Roman's eyes shone as he grinned at the other man, nodding his head slowly.
"You really should've just stuck to my height." He said.
Without warning, he slammed his closed fist into Arthur's jaw. Olivia shrieked, the sound bouncing off of the walls of the room. Before Arthur could retaliate, Kendall had wedged himself between the two men. He reached forward and harshly shoved Arthur in the rest, knocking him back a few paces.
"Don't you dare lay a hand on him." Kendall growled. Arthur scowled, massaging his jaw. He spat blood at the floor in front of Kendall's feet.
"If you're a real man, you would take this outside." He said, looking past Kendall to address Roman. Roman shrugged.
"Good thing I don't care about being your definition of a 'real man'."
Logan cleared his throat from the corner of the room. He was still stationed beside the monitor, and had been watching the altercation play out with a mask of impassivity. The acknowledgment of his presence seemed to suck all noise from the room.
"I think it's time for you to move along," he said simply.
Arthur's fists clenched, the whites of his knuckles bright white. Cora feared for a moment that he would turn his rage towards Logan. Instead he let out a gruff exhale and made for the exit.

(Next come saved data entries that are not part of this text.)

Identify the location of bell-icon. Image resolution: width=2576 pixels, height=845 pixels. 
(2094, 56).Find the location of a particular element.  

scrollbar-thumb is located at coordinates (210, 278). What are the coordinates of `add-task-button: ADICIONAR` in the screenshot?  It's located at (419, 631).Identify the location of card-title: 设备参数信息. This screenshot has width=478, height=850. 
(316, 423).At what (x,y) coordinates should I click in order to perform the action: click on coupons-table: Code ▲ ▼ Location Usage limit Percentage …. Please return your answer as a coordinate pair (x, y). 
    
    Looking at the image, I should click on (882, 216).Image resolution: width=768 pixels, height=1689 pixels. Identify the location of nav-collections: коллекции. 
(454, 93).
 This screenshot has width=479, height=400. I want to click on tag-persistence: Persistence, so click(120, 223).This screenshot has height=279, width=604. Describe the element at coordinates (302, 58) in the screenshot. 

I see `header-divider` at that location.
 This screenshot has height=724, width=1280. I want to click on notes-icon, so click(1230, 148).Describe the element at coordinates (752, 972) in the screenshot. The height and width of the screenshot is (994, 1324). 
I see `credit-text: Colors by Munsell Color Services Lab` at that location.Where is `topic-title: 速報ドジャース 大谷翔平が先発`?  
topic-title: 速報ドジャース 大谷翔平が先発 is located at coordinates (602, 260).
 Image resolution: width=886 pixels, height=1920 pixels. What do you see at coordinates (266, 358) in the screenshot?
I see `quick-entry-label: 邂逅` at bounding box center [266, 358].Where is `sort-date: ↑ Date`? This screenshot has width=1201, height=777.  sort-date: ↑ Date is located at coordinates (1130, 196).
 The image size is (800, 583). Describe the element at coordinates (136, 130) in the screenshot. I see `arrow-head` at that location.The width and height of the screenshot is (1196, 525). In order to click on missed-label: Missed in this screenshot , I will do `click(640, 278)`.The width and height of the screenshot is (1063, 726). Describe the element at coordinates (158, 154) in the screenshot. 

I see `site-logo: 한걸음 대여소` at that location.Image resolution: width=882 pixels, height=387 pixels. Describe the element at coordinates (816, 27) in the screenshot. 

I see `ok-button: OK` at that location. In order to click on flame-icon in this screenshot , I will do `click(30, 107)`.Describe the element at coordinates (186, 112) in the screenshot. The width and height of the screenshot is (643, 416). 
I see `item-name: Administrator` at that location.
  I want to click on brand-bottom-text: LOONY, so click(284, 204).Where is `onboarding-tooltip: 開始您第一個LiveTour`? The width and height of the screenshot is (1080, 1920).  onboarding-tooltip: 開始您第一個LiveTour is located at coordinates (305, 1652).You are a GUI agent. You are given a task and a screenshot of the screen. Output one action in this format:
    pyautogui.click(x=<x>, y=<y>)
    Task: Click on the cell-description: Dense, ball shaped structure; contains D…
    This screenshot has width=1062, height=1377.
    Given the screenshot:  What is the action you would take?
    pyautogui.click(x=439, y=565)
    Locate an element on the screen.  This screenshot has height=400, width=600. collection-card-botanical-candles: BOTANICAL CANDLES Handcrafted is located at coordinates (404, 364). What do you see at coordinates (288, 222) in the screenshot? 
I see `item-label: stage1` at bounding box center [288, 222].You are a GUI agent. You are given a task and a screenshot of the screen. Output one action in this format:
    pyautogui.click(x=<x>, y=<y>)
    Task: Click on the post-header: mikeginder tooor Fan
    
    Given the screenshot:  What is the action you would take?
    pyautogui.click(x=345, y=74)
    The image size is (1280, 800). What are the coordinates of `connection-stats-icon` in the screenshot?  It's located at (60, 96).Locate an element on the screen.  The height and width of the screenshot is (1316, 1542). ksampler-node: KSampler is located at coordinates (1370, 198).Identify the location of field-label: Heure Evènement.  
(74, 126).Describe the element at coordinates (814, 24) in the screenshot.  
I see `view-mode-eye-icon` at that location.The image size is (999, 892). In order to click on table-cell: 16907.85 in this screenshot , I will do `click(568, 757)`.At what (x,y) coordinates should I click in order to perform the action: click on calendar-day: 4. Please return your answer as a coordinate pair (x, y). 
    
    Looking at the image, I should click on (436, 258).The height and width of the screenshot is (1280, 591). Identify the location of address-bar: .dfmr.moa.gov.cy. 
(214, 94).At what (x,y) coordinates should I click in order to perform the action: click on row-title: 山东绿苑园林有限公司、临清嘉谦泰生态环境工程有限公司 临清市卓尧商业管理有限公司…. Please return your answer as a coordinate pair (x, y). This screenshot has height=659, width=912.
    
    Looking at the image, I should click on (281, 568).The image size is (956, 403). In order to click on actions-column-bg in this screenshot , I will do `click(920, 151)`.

"Mack." He barked. "C'mon."
"I'd rather eat my own foot, thanks." She muttered. "Sounds like you're probably not my boss anymore."
Arthur didn't respond. He had paused several feet away from Cora, looking from her to Olivia. Cora knew in his next words even before he had spoken them.
"Oh and by the way, she killed your dad. Have fun with that information." He cast one final, sweeping gaze over the room as if committing the scene to memory. His gaze lingered on Cora, assessing her like one inspects a squashed mosquito for evidence of their own blood. With disgust, he scoffed. "Hope you all burn in hell."
Two things happened the moment he had departed. The first was that Cora realised the person who had come to her aide was Shiv, crouched by her side as her light brows threatened to disappear into her brow line. The hand that had been softly encircling her back had recoiled somewhat, hovering close enough that Cora could feel the edges of warmth radiating from her palm.
The other was that her mind finally caught up with her body. The pain appeared as a hot weighty thud, like someone had just dropped a very large lump of coal on her ankle. But it was secondary only to Arthur's final blow. With the sharp thread of so many pairs of eyes on her, Cora still managed to find Olivia's delicate horror.
Cora couldn't stop what happened next as the tears sprung from her eyes. She began to cry, awful wracking sobs that bounced around her ribcage that built upon themselves, growing violent with each invocation. Cora hadn't cried this was since her mother had died, and like a scream rendered silent for over a decade, she found herself at the mercy of her distress.
"I'm sorry!" The words fell from her lips, pathetic and childlike. "I'm sorry! I'm so sorry! I'm sorry!"
And so she apologised to Olivia for her father, to Shiv for her dishonesty, to Kendall for pretending she wasn't using him to destroy herself. To her mother for denying her grief, to Frank for refusing to know him.
To herself. To Roman.
For everything and nothing, all at once.